→ **AIM OF THE TASK**
If a line in the listing carries the word "chevron", return a copy of that line.

→ **RECORDS FOR THIS EXERCISE**

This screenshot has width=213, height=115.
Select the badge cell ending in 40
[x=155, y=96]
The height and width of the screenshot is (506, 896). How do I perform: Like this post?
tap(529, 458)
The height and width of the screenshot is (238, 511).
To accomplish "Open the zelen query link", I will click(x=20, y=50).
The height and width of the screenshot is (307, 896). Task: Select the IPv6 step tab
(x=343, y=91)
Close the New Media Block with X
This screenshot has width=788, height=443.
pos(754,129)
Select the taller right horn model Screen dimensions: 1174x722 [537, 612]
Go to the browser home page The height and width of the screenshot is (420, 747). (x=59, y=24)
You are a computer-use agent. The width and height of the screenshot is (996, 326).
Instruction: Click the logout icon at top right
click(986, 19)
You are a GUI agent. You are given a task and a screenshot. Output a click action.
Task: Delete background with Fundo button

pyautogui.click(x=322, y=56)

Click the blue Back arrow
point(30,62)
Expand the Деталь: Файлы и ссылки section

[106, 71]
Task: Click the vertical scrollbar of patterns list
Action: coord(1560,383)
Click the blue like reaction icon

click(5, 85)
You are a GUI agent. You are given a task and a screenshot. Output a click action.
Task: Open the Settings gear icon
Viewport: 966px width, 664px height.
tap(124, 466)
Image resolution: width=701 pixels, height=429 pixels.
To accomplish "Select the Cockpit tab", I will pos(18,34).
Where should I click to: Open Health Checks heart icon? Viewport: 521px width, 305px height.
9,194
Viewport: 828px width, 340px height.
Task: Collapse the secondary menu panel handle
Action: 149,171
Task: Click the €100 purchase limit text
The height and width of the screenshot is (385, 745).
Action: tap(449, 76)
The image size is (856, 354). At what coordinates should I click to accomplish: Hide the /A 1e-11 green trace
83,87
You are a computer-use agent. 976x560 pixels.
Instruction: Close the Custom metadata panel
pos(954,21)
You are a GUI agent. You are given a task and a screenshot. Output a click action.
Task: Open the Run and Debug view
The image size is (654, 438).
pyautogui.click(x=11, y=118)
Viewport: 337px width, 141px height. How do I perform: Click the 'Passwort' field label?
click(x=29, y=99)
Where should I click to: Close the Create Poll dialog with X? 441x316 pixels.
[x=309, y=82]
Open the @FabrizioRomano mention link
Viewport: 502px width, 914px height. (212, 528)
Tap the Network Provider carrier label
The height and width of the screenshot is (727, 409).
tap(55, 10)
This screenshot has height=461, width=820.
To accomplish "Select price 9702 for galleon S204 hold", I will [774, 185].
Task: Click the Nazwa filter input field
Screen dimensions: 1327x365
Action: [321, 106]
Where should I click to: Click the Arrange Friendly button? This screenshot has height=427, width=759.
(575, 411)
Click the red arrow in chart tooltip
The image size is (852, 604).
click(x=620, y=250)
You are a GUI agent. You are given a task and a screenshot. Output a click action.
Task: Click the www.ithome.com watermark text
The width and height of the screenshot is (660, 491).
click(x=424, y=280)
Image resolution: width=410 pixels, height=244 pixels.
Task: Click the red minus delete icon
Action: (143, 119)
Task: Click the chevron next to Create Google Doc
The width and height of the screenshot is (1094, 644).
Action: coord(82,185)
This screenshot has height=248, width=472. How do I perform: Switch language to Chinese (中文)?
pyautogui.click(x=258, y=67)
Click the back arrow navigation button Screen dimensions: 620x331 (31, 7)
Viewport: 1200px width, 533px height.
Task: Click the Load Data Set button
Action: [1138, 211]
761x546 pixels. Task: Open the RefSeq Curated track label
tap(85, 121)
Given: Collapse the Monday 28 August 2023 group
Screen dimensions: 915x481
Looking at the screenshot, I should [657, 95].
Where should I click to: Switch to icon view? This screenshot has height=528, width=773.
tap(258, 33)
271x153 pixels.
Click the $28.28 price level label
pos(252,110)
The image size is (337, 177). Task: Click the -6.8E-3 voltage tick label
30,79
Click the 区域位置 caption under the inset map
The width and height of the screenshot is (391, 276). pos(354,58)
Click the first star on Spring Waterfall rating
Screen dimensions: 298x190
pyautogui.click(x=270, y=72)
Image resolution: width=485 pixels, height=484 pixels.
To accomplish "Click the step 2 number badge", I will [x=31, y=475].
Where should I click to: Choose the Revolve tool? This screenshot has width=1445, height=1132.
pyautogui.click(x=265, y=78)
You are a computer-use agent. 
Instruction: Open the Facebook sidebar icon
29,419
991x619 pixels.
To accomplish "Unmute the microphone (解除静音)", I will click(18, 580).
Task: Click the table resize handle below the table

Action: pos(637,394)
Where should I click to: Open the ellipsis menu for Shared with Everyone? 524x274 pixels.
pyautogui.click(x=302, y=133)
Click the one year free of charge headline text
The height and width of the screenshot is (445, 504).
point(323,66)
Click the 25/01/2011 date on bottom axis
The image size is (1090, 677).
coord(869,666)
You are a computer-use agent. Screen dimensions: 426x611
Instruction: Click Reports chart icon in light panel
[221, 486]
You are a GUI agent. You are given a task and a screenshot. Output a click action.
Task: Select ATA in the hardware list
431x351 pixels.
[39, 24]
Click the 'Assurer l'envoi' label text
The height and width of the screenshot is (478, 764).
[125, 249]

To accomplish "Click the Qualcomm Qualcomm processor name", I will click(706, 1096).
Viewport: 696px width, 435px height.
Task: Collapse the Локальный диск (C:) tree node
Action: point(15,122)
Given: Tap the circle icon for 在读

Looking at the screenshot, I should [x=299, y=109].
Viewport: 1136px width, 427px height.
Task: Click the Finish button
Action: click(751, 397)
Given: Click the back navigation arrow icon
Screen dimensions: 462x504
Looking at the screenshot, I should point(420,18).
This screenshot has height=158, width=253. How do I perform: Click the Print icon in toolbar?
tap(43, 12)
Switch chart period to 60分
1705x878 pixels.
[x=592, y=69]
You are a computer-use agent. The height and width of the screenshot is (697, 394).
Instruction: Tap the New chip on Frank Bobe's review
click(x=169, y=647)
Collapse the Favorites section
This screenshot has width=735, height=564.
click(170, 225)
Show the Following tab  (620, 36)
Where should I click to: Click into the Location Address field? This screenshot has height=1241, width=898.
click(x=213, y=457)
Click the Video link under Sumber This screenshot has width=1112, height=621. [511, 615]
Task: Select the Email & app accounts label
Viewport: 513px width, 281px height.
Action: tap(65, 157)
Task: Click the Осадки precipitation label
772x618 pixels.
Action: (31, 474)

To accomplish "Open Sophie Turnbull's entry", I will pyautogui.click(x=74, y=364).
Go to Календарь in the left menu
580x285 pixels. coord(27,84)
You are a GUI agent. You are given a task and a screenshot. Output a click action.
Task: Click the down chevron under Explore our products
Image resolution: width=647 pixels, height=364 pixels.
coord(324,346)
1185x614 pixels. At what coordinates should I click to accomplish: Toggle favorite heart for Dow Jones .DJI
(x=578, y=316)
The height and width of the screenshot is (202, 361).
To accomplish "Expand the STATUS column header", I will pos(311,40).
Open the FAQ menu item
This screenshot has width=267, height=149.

→ **RESULT OF THE EXERCISE**
Task: Click the chevron next to Create Google Doc
Task: Click the down chevron under Explore our products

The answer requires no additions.